In the PRESTIA Insight report released on February 19th, we mentioned the impact of the new small non-taxable system (NISA) on the depreciation of the Japanese yen, which is a factor contributing to the depreciation of the yen. This time we want to confirm the market trends that are mostly dominated by speculative trading. Overall, we believe that the current yen financing trading environment is rapidly improving, and the US dollar/yen may face certain upward risks in the short term.
According to data from the US Commodity Futures Trading Commission (CFTC) and referencing data from the non-commercial sector, the net short position in the Japanese yen has recently increased to approximately 120000 positions as of February 20, approaching the historical high of approximately 130000 positions set in November last year (151.94 yen). The latter is also the highest level since 2014, which means that the speculative trading of yen bears has reached its limit.
On the other hand, due to the sharp improvement in the yen financing trading environment, speculative traders may further expand their yen short positions in the short term. Usually, conducting yen financing transactions requires three conditions to be met: (1) a high level of interest spread, (2) a decrease in expected volatility, and (3) an increase in investor risk tolerance. As for (1), considering the future situation of Japan and the United States, due to the strong economy of the United States, the market's expectation of early interest rate cuts has weakened. In Japan, due to the statement made by the Vice President of Nippon Bank, Ueda, on February 8th, the possibility of consecutive interest rate hikes after lifting the negative interest rate policy was cancelled. In other words, compared to expectations at the beginning of the year, the high level of the Japan-US interest rate spread is likely to be considered to be maintained for a long time. (2) According to the one-month volatility of the options market, the volatility of the US dollar/Japanese yen is on a downward trend. This month, the US dollar/yen briefly dropped to around 7.1, approaching the lowest point reached in November last year (6.9 units). In addition, the AUD/JPY briefly dropped to around 6.9, reaching its lowest level since June 2021, and the cross-pegging is also quite evident. (3) In terms of stock prices, major countries including Japan have continuously set new historical highs. Investor psychology is improving.

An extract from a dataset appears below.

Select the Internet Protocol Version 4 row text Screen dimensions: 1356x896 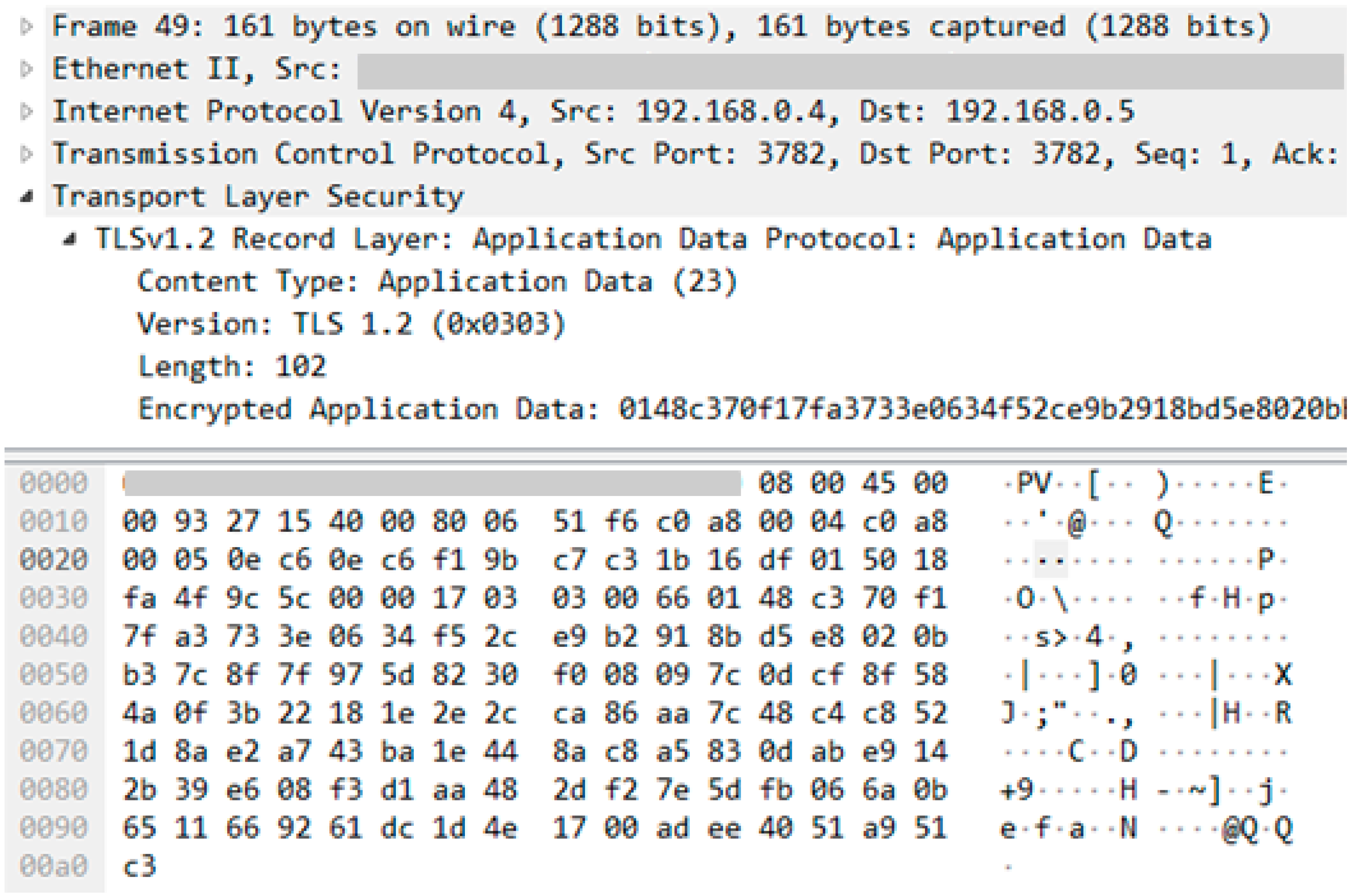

For the mid-term USD/JPY forecast, we still maintain the tone of "slow USD depreciation and strong JPY". This is because in terms of financial policies between Japan and the United States, we believe that the basic direction will not change, that is, the United States will implement interest rate cuts, while Japan will implement interest rate hikes. In the short term, if the US dollar/yen rises to around 152, the Japanese authorities may still be wary of intervention, and the pressure above may continue to exist. However, in the foreign exchange market, a brief overreaction is not uncommon. If yen financing transactions are further favored, in addition to the implementation of actual intervention, it is also necessary to calmly observe whether the rise of the US dollar/yen will temporarily stagnate or enter a sustained upward trend.
*1: Please refer to PRESTIA Insight 2024.02.19 "USD/JPY: Is New NISA a Key to Growth?".